## Task to carry out
The entries below are to be duplicated exactly, with nothing left out.

━━ Data records ━━

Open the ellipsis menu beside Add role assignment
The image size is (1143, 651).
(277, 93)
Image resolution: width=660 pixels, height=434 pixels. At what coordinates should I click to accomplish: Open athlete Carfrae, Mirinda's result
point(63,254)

━━━

## Answer section
Open the ellipsis menu beside Add role assignment
The image size is (1143, 651).
(277, 93)
Image resolution: width=660 pixels, height=434 pixels. At what coordinates should I click to accomplish: Open athlete Carfrae, Mirinda's result
point(63,254)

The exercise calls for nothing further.